The GMB trade union welcomes the new public procurement regulations that come into force today that mean that any level of public authority, be it local, central government or NHS can now reserve any contract to be executed by supported factories or business where at least 50% of the workers are disabled. The new rules on public sector and utilities contracts set out what public authorities can and can't do when they spend public money, and implement changes to the EU Public Procurement Directives agreed in 2004.

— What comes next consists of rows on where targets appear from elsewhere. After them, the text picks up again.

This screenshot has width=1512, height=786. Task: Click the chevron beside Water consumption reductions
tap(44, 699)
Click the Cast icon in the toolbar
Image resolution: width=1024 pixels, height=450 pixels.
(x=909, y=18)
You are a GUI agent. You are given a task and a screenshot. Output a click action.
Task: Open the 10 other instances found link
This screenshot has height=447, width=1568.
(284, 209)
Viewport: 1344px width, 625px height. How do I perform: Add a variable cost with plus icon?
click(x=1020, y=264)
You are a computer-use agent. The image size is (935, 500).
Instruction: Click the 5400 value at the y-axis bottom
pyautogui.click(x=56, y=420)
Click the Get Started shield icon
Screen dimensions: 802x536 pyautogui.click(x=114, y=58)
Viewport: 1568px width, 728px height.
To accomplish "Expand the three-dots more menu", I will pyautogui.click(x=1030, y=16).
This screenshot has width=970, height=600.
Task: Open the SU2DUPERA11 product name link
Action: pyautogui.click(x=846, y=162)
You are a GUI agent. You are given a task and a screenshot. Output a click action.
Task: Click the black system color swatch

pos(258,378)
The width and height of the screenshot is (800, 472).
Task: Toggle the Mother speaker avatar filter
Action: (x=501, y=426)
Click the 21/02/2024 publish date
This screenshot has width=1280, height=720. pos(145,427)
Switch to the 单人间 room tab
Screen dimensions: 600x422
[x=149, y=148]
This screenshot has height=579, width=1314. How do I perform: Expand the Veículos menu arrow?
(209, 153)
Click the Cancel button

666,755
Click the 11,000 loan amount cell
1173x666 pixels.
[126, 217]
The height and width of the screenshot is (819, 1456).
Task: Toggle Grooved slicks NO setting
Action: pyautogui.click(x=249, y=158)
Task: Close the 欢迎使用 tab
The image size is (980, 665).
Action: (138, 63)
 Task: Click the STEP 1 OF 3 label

GMB is disappointed that the government and Scottish Executive have not gone further in promoting the social, ethical and environmental contracting within the regulations themselves, relegating these important developments to supplementary guidance. GMB believes this is a missed opportunity to boost social, employment and environmental considerations in developing a more sustainable approach to procurement, which it believes has wide support from the taxpaying public.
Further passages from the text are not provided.